Engineers without Borders changes lives — here and abroad
By
on
Princeton University students traveled to Huamanzaña, Peru, this summer to install wood-burning stoves in 35 homes. The stoves, developed by the students, will replace open-pit cooking fires, which fill the homes with smoke and cause respiratory illnesses.
The effort is one of three projects of the Princeton chapter of Engineers Without Borders, a non-profit organization that partners with developing communities throughout the world to improve quality of life through sustainable engineering initiatives.
In addition to the ongoing work in Peru, which began with the construction of a community bathroom facility in 2005, Engineers Without Borders-Princeton established a partnership with the village of Kumudo, Ethiopia, in 2006 and launched a project this year just outside Accra, Ghana.
In Ghana, the group plans to construct sanitation facilities at a school in Ashaiman and build an additional school as part of a sustainable community project spearheaded by geosciences professor Gregory van der Vink.

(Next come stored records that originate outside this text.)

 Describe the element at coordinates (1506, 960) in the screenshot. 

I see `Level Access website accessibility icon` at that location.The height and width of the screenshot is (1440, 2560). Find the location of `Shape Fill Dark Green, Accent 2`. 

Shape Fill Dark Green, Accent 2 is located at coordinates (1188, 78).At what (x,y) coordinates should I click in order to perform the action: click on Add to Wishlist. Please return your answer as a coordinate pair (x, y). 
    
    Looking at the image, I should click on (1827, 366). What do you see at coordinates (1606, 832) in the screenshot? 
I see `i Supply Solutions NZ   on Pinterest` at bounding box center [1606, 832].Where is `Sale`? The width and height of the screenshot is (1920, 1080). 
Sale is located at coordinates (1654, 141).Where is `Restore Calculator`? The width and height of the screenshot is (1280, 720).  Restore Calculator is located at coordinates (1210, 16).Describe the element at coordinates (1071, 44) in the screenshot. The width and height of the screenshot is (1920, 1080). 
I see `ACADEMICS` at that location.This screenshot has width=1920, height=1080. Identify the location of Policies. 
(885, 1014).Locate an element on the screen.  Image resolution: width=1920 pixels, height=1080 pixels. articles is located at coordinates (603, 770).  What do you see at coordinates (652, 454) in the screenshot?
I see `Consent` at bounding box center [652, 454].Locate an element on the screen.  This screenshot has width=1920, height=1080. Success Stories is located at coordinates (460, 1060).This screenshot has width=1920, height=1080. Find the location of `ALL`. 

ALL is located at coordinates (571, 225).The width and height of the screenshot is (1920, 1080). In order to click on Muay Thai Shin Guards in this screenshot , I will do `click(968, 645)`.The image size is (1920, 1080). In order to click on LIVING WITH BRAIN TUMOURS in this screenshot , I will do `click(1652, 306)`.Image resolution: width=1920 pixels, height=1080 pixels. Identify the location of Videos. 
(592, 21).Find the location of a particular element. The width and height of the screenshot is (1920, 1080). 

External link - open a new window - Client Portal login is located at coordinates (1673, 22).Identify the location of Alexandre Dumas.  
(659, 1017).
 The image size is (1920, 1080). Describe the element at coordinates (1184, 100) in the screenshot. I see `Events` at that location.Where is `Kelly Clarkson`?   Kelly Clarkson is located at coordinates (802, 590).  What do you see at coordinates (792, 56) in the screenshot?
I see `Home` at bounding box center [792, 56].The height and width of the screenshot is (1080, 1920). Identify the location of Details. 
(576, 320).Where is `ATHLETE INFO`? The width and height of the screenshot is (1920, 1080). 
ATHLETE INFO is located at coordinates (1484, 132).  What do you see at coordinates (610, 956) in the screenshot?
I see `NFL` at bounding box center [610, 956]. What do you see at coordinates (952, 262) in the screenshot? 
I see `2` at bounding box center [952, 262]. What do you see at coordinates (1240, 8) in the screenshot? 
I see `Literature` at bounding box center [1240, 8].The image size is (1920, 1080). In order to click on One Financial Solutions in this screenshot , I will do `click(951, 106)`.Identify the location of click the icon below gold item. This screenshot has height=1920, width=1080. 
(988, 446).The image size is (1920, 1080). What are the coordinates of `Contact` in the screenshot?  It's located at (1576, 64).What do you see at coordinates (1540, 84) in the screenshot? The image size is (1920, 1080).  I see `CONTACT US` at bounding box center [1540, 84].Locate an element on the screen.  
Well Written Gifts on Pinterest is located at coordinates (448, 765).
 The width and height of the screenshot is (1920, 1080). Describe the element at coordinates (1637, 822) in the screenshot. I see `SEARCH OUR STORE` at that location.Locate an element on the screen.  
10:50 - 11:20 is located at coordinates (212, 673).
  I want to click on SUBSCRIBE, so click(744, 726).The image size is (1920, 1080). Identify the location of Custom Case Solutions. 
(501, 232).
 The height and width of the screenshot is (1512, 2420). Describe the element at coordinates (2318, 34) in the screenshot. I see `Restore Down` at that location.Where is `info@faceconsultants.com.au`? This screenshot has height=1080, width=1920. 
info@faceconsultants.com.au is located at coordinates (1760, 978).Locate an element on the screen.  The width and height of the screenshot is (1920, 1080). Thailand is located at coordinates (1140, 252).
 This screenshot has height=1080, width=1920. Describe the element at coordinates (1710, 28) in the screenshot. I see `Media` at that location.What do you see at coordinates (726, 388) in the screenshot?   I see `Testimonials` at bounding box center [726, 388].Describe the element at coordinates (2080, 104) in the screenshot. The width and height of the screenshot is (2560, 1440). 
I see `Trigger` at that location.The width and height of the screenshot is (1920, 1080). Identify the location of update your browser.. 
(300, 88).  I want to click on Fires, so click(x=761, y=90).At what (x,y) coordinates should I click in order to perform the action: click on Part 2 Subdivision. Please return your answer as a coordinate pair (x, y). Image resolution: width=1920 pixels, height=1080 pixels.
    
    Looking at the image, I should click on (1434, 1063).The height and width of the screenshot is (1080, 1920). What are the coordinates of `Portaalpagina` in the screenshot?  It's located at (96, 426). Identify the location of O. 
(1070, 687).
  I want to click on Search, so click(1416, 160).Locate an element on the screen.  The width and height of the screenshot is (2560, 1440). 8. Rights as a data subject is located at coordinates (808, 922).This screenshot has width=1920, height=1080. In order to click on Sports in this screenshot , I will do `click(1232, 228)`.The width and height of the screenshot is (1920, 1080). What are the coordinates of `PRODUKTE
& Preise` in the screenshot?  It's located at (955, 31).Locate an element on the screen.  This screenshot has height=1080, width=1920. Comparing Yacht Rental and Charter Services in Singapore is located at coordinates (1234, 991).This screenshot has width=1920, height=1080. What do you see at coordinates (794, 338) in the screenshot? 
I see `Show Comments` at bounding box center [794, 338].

“There are so many aspects to what students learn from these experiences,” said the group’s faculty adviser George Scherer, the William L. Knapp ’47 Professor of Civil Engineering. “All the projects have been initiated by the students, so they learn to take charge and organize complicated tasks and use their technical skills. At the same time, it takes a lot of sensitivity to adapt to other communities and make sure that the projects are what the community members want and need.”
The group is eagerly looking forward to the 2008-2009 academic year, when the founding president of Engineers Without Borders–USA, Bernard Amadei, a professor of civil engineering at the University of Colorado-Boulder, will begin a visiting professorship at Princeton’s Keller Center for Innovation in Engineering Education.